[ASSIGNMENT]: Repeat the data below exactly. Include each line.

[MATERIAL PROVIDED]:
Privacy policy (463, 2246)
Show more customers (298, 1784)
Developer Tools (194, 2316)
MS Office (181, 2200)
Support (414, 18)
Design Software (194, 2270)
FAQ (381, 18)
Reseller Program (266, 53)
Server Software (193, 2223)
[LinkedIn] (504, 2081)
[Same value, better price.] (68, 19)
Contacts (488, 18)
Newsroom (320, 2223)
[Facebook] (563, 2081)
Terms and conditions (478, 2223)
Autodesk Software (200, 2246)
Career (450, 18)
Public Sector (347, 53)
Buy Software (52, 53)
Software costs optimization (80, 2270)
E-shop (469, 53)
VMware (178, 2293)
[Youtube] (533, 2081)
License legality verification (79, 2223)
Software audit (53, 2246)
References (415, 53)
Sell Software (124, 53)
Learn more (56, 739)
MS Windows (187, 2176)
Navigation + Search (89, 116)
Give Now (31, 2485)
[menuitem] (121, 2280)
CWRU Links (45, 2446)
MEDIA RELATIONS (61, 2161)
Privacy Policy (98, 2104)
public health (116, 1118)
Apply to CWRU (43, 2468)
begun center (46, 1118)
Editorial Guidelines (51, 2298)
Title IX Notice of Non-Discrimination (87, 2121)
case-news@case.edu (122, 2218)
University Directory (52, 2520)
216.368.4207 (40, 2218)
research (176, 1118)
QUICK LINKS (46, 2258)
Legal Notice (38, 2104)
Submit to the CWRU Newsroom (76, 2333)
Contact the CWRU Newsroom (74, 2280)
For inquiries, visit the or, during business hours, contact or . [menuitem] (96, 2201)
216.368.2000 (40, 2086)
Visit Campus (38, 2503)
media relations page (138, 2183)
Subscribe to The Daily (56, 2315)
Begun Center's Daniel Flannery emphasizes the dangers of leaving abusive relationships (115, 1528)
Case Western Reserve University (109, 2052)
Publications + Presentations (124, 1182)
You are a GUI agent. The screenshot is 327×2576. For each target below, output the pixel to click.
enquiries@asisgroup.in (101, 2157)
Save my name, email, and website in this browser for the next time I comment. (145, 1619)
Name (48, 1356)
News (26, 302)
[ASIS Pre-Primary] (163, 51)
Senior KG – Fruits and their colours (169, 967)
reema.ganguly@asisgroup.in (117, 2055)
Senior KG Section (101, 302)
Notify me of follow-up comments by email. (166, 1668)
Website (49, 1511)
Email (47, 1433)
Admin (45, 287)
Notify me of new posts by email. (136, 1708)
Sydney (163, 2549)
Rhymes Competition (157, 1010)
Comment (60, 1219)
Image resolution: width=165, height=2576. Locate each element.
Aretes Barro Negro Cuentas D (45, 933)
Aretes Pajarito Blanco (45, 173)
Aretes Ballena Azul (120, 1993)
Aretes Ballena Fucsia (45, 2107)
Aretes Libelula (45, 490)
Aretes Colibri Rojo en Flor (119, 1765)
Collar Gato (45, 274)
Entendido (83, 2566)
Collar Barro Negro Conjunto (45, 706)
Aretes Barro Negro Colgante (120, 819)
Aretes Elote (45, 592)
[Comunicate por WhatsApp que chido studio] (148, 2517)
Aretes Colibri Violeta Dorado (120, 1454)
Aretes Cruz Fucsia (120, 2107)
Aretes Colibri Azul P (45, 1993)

[EXPECTED OUTPUT]:
Privacy policy (463, 2246)
Show more customers (298, 1784)
Developer Tools (194, 2316)
MS Office (181, 2200)
Support (414, 18)
Design Software (194, 2270)
FAQ (381, 18)
Reseller Program (266, 53)
Server Software (193, 2223)
[LinkedIn] (504, 2081)
[Same value, better price.] (68, 19)
Contacts (488, 18)
Newsroom (320, 2223)
[Facebook] (563, 2081)
Terms and conditions (478, 2223)
Autodesk Software (200, 2246)
Career (450, 18)
Public Sector (347, 53)
Buy Software (52, 53)
Software costs optimization (80, 2270)
E-shop (469, 53)
VMware (178, 2293)
[Youtube] (533, 2081)
License legality verification (79, 2223)
Software audit (53, 2246)
References (415, 53)
Sell Software (124, 53)
Learn more (56, 739)
MS Windows (187, 2176)
Navigation + Search (89, 116)
Give Now (31, 2485)
[menuitem] (121, 2280)
CWRU Links (45, 2446)
MEDIA RELATIONS (61, 2161)
Privacy Policy (98, 2104)
public health (116, 1118)
Apply to CWRU (43, 2468)
begun center (46, 1118)
Editorial Guidelines (51, 2298)
Title IX Notice of Non-Discrimination (87, 2121)
case-news@case.edu (122, 2218)
University Directory (52, 2520)
216.368.4207 (40, 2218)
research (176, 1118)
QUICK LINKS (46, 2258)
Legal Notice (38, 2104)
Submit to the CWRU Newsroom (76, 2333)
Contact the CWRU Newsroom (74, 2280)
For inquiries, visit the or, during business hours, contact or . [menuitem] (96, 2201)
216.368.2000 (40, 2086)
Visit Campus (38, 2503)
media relations page (138, 2183)
Subscribe to The Daily (56, 2315)
Begun Center's Daniel Flannery emphasizes the dangers of leaving abusive relationships (115, 1528)
Case Western Reserve University (109, 2052)
Publications + Presentations (124, 1182)
You are a GUI agent. The screenshot is 327×2576. For each target below, output the pixel to click.
enquiries@asisgroup.in (101, 2157)
Save my name, email, and website in this browser for the next time I comment. (145, 1619)
Name (48, 1356)
News (26, 302)
[ASIS Pre-Primary] (163, 51)
Senior KG – Fruits and their colours (169, 967)
reema.ganguly@asisgroup.in (117, 2055)
Senior KG Section (101, 302)
Notify me of follow-up comments by email. (166, 1668)
Website (49, 1511)
Email (47, 1433)
Admin (45, 287)
Notify me of new posts by email. (136, 1708)
Sydney (163, 2549)
Rhymes Competition (157, 1010)
Comment (60, 1219)
Image resolution: width=165, height=2576. Locate each element.
Aretes Barro Negro Cuentas D (45, 933)
Aretes Pajarito Blanco (45, 173)
Aretes Ballena Azul (120, 1993)
Aretes Ballena Fucsia (45, 2107)
Aretes Libelula (45, 490)
Aretes Colibri Rojo en Flor (119, 1765)
Collar Gato (45, 274)
Entendido (83, 2566)
Collar Barro Negro Conjunto (45, 706)
Aretes Barro Negro Colgante (120, 819)
Aretes Elote (45, 592)
[Comunicate por WhatsApp que chido studio] (148, 2517)
Aretes Colibri Violeta Dorado (120, 1454)
Aretes Cruz Fucsia (120, 2107)
Aretes Colibri Azul P (45, 1993)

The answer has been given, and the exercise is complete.